Il destino dei vini “Sola”, ossia Sustainable, Organic, Lower alcohol, Alternative, segmento tanto variegato quanto fortunato, sul mercato dei consumi è intrinsecamente legato al ritorno alla normalità. Emerge dal report di Wine Intelligence, “Global Sola: Opportunities For Sustainable & Organic Wine”: pur continuando a crescere la consapevolezza e la sensibilità verso le questioni ambientali - a cui i vini “Sola” offrono comunque delle risposte, più o meno dirette - la pandemia, anche nel vino, ha diretto, infatti, i consumi verso prodotti conosciuti, tradizionali, familiari. Comprimendo, al tempo stesso, gli acquisti che potremmo definire più “avventurosi”, in cui rientrano anche i vini organici, sostenibili, ecofriendly, fair trade, senza solfiti, a bassa gradazione, ma anche gli orange wine, i vini biodinamici e quelli vegani, sacrificati dalla spesa ai tempi dei lockdown, più ragionata e veloce, e meno adatta alle scelte impulsive ed alle novità.

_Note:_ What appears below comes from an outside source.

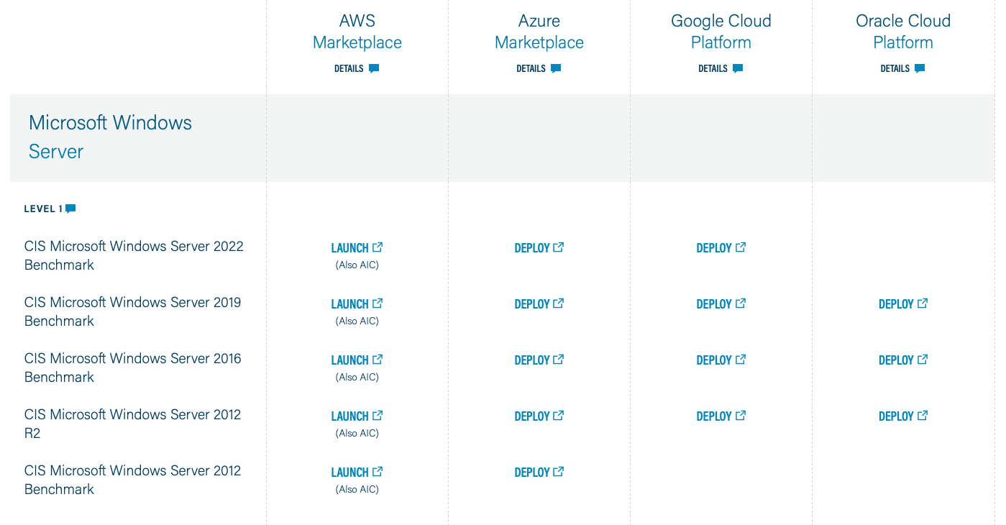
Task: Deploy Windows Server 2022 Benchmark on Azure
Action: click(x=532, y=248)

Tutte categorie che, tra i consumatori di Australia, Belgio, Brasile, Canada, Francia, Germania, Irlanda, Giappone, Olanda, Nuova Zelanda, Portogallo, Corea del Sud, Spagna, Svezia, Svizzera, Uk e Usa, hanno spesso una valenza positiva. I vini naturali ed organici, in particolare, così come quelli che possono vantare il marchio fairtrade, hanno maggiori possibilità di essere scelti, seppure con qualche differenza tra un mercato e l’altro. I vini naturali vanno forti in Canada, meno in Gran Bretagna, quelli organici sono molto amati in Svezia, ma molto meno in Australia. Il marchio fairtrade è sicuramente un plus in Svezia e Gran Bretagna, ma non negli stati Uniti, mentre i vini vegani e vegetariani hanno l’effetto opposto, quello cioè di allontanare i consumatori. Il motivo è presto detto: la stragrande maggioranza, non si spiega come un vino possa non essere vegano, e che motivo ci sia quindi di una certificazione.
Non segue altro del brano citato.